Key policy recommendations

I. Improve agricultural policy performance to enhance the sector’s long-term productivity growth

Re-focus the policy package to improve food security

  • Enhance diversification of production, consumption and income by taking away commodity-specific incentives.

  • Gradually remove restrictions on rice imports.

  • Replace the National Food Authority’s (NFA) subsidised rice sales with conditional cash transfers and food vouchers.

  • Transform the NFA into a market-neutral agency managing emergency stocks.

Re-focus agrarian land policies from land distribution to securing property rights through land governance reforms

  • Establish confidence in land ownership rights.

  • Enhance post-reform consolidation of farm operations.

  • Develop a long-term strategy for farm restructuring.

Focus budgetary support on long-term structural reform

  • Re-allocate budgetary transfers from variable input subsidies to support sustainable productivity growth in the long term.

  • Improve supply chain connectivity.

  • Avoid commodity-specific budgetary allocations.

Re-orient agricultural knowledge systems

  • Improve the institutional design of agricultural research and development, agricultural education and extension services through diminished institutional complexity, stronger vertical and horizontal collaboration, reduced focus on rice and increased expenditures.

  • Re-orient the focus of agricultural education and extension services to improve farm management skills.

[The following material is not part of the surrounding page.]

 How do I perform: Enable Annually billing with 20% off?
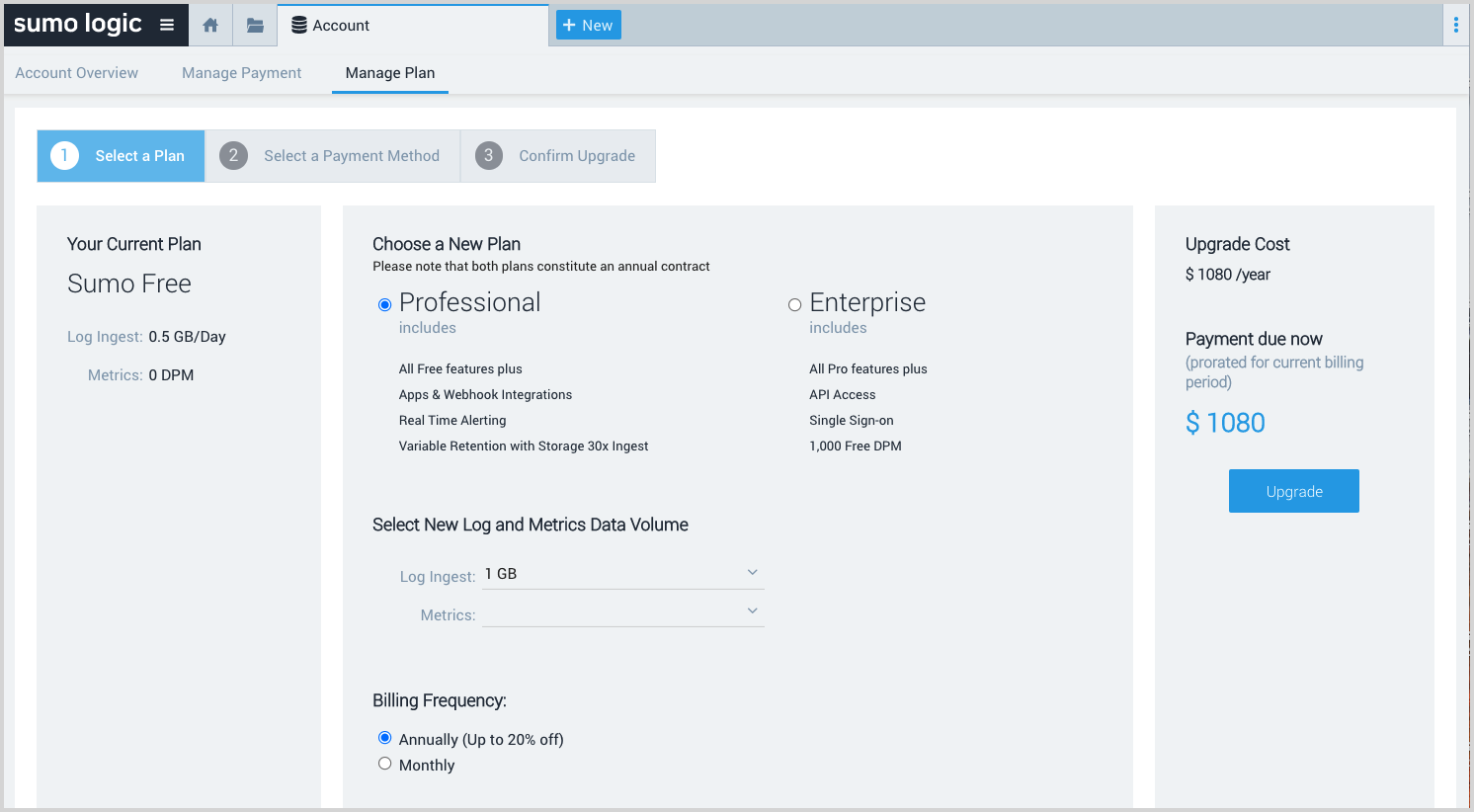click(x=384, y=738)
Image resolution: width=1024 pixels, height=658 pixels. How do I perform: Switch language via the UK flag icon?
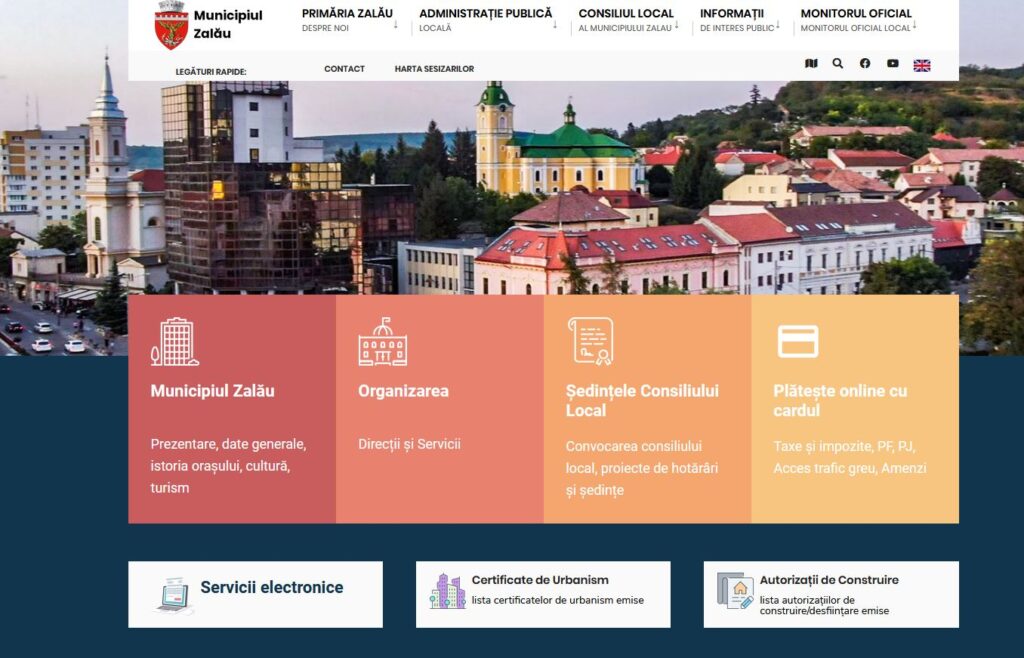click(922, 65)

II. Assess the effectiveness of current risk management tools and of alternatives to them

  • Adopt a holistic approach to risk management with a policy focus on catastrophic risks.

  • Assess insurance and cash-transfer schemes that can encourage adaptive decisions.

III. Improve the agricultural sector’s capacity to adapt to climate change

  • Make climate-adaptation policy objectives consistent across programmes and institutions.

  • Develop clear guidance on climate-adaptation “tagging”.

  • Make sure that new infrastructure projects are “climate-proof”.

  • Provide reliable climate information to farmers.

  • Encourage more efficient use of water.

IV. Improve agricultural institutions and governance systems

  • Strengthen institutional co-ordination between the DA and other relevant departments and institutions that implement programmes supporting agriculture.

  • Strengthen transparency and accountability of publicly-funded programmes.

  • Accelerate efforts to build a solid policy-relevant statistical system.

  • Embed monitoring and evaluation mechanisms into the policy process.